**RETO 1:** Reescribe las entradas desde la línea que contiene "Viewport: 1456px width, 820px" hasta el final de las entradas, ambos extremos incluidos, y sustituye "USDJPY" por "EURUSD" sin cambiar nada más.

Nota publicada: 2025-03-18
Sin Medias Tintas
Cuando la tierra habla.
Omar Alí López Herrera
Pocos sabían de Teuchitlán, Jalisco. Se conocían los guachimontones, esos círculos concéntricos de piedra que narran un pasado glorioso y lleno de misterio que envuelve a las antiguas civilizaciones. Pero hoy, en lugar de los ecos de los ancestros, lo que resuena es el grito ahogado de la violencia. Teuchitlán es también crónica negra.
En un país donde la violencia se está normalizando, la noticia de Teuchitlán nos dejó a todos con un nudo en la garganta. No se trataba de un hallazgo común, sino de fosas clandestinas donde se incineraron quién sabe cuántos cuerpos.
La tierra habló, pero no con la voz de los ancestros, sino con las cenizas de las víctimas de un presente que seguimos sin entender. El olor a muerte impregnó el aire mientras los Guerreros Buscadores desenterraban lo que parecía un nuevo testimonio de la barbarie de los cárteles: un campo de exterminio. "Seis lotes óseos en cuatro espacios" con cuerpos, algunos con signos de tortura, se ha convertido en la prueba irrefutable del infierno en el que hemos convertido nuestro hogar.
México tiene un talento innato para la tragedia. No la que se representa en escenarios, sino la que se escenifica en las calles, en fosas improvisadas, en terrenos baldíos o casas abandonadas que se convierten en cementerios anónimos. Y, como en cualquier obra mal dirigida, los actores principales siempre parecen desentenderse de su papel.
Las autoridades prometen justicia mientras que otros piden no politizar el hecho ni mal interpretar una sola foto con cientos de pares zapatos. Mientras tanto, al darse la noticia, los familiares de desaparecidos comenzaron a peregrinar por morgues y oficinas con la esperanza de encontrar, al menos, los restos de los suyos. Porque en este país la justicia es un lujo; la resignación, en cambio, es un hábito.
Si algo nos ha enseñado la historia reciente es que México es un mapa de fosas clandestinas. Desde Tamaulipas hasta Veracruz y desde Sonora hasta Jalisco, la tierra ha sido perforada una y otra vez para ocultar los horrores que preferimos no ver. Según datos oficiales, se encontraron 2,863 fosas clandestinas del 2018 al 2023 años —5,000 en 20 años. En 2023 se dejó de actualizar la información—. Teuchitlán solo es un nuevo punto en esta geografía del horror.
Pero, ¿qué tan sorprendente es este hallazgo? En un país donde la desaparición se ha convertido en un fenómeno cotidiano, el asombro parece otro lujo que ya no podemos permitirnos. Vivimos en un escenario donde los muertos son números y los desaparecidos, estadísticas. Teuchitlán es solo una prueba más de que la violencia en México no es un evento aislado, sino un sistema bien aceitado que opera con la complicidad del silencio.
Resulta particularmente grotesco que Teuchitlán, un lugar famoso por sus ruinas arqueológicas, termine albergando ruinas humanas y escondiendo cuerpos.
Detrás de cada fosa clandestina hay un sistema bien estructurado donde la vida humana tiene un precio que varía según el contexto, porque la violencia en México no es solo un fenómeno social; es una industria. Los cárteles no solo trafican drogas, sino también personas, y la desaparición forzada se ha convertido en una herramienta de control territorial, en una estrategia para sembrar terror en comunidades enteras.

**DATOS DEL EJERCICIO:**
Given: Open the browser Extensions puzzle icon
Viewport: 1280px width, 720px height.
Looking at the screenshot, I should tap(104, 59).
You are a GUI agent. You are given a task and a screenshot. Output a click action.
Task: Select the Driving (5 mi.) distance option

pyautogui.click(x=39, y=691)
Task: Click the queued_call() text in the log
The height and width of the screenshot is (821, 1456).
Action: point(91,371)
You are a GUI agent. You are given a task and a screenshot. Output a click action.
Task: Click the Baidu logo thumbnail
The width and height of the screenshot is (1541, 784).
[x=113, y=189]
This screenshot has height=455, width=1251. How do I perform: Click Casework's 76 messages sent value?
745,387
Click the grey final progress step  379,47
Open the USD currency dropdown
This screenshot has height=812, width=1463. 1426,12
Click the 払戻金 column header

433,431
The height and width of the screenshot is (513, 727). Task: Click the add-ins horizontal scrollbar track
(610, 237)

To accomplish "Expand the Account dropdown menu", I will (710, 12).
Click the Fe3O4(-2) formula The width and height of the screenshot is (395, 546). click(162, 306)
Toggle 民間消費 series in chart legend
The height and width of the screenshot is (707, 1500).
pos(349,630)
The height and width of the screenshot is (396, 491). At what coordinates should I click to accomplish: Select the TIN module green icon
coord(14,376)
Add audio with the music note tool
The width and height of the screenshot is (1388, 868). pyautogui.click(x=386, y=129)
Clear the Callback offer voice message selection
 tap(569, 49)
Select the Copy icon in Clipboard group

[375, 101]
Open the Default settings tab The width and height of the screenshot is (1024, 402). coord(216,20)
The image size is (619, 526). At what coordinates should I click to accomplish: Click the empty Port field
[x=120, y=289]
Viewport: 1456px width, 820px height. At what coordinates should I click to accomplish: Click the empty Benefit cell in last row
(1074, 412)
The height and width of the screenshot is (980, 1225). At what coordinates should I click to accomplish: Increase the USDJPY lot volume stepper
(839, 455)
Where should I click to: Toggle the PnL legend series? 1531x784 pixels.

**RETO 2:**
Responde según el texto sobre Teuchitlán.
(a) ¿Qué construcciones de piedra en círculos concéntricos se conocían de Teuchitlán?
(b) ¿Quiénes desenterraban lo que parecía un campo de exterminio?
(c) ¿Cuántas fosas clandestinas se encontraron del 2018 al 2023 según datos oficiales?

**RESULTADO FINAL 1:**
Viewport: 1456px width, 820px height. At what coordinates should I click to accomplish: Click the empty Benefit cell in last row
(1074, 412)
The height and width of the screenshot is (980, 1225). At what coordinates should I click to accomplish: Increase the EURUSD lot volume stepper
(839, 455)
Where should I click to: Toggle the PnL legend series? 1531x784 pixels.

**RESULTADO FINAL 2:**
(a) Los guachimontones.
(b) Los Guerreros Buscadores.
(c) 2,863 fosas clandestinas.